Under those circumstances, it was exceedingly difficult for anyone to become a programming expert. Certainly becoming an expert by your early twenties was all but impossible. When you can "program" for only a few minutes out of every hour you spend in the computer room, how can you ever get in ten thousand hours of practice? "Programming with cards," one computer scientist from that era remembers, "did not teach you programming. It taught you patience and proofreading."

It wasn't until the mid-1960s that a solution to the programming problem emerged. Computers were finally powerful enough that they could handle more than one "appointment" at once. If the computer's operating system was rewritten, computer scientists realized, the machine's time could be shared; the computer could be trained to handle hundreds of tasks at the same time. That, in turn, meant that programmers didn't have to physically hand their stacks of computer cards to the operator anymore. Dozens of terminals could be built, all linked to the mainframe by a telephone line, and everyone could be working-online-all at once.

Here is how one history of the period describes the advent of time-sharing:

This was not just a revolution. It was a revelation. Forget the operator, the card decks, the wait. With time-sharing, you could sit at your Teletype, bang in a couple of commands, and get an answer then and there. Time-sharing was interactive: A program could ask for a response, wait for you to type it in, act on it while you waited, and show you the result, all in "real time."

This is where Michigan came in, because Michigan was one of the first universities in the world to switch over to time-sharing. By 1967, a prototype of the system was up and running. By the early 1970s, Michigan had enough computing power that a hundred people could be programming simultaneously in the Computer Center. "In the late sixties, early seventies, I don't think there was anyplace else that was exactly like Michigan," Mike Alexander, one of the pioneers of Michigan's computing system, said. "Maybe MIT. Maybe Carnegie Mellon.

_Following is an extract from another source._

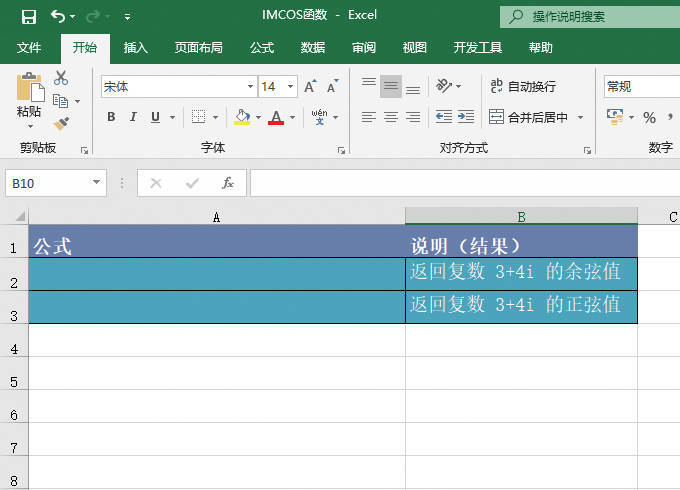Click the 合并后居中 button
Viewport: 680px width, 490px height.
pyautogui.click(x=529, y=117)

Maybe Dartmouth. I don't think there were any others."

This was the opportunity that greeted Bill Joy when he arrived on the Ann Arbor campus in the fall of 1971. He hadn't chosen Michigan because of its computers. He had never done anything with computers in high school. He was interested in math and engineering. But when the programming bug hit him in his freshman year, he found himself-by the happiest of accidents-in one of the few places in the world where a seventeen-year-old could program all he wanted.

"Do you know what the difference is between the computing cards and time-sharing?" Joy says. "It's the difference between playing chess by mail and speed chess." Programming wasn't an exercise in frustration anymore. It was fun.

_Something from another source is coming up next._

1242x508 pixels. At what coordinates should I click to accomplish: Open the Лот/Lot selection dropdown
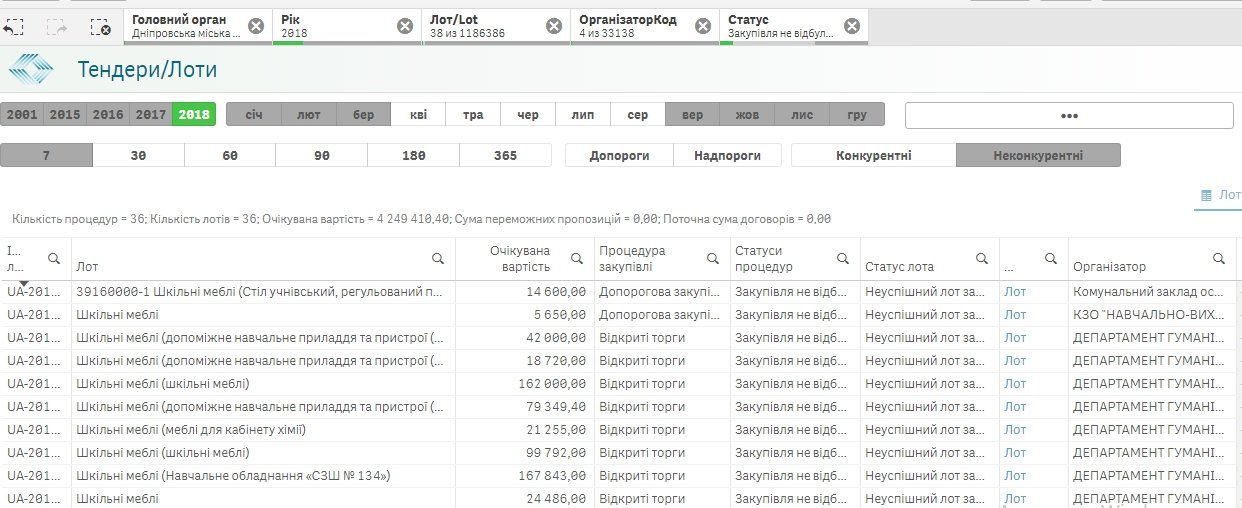tap(484, 26)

"I lived in the north campus, and the Computer Center was in the north campus," Joy went on. "How much time did I spend there? Oh, a phenomenal amount of time. It was open twenty-four hours. I would stay there all night, and just walk home in the morning. In an average week in those years, I was spending more time in the Computer Center than on my classes. All of us down there had this recurring nightmare of forgetting to show up for class at all, of not even realizing we were enrolled.

"The challenge was that they gave all the students an account with a fixed amount of money, so your time would run out. When you signed on, you would put in how long you wanted to spend on the computer. They gave you, like, an hour of time. That's all you'd get. But someone figured out that if you put in 'time equals' and then a letter, like t equals k, they wouldn't charge you," he said, laughing at the memory. "It was a bug in the software. You could put in t equals k and sit there forever."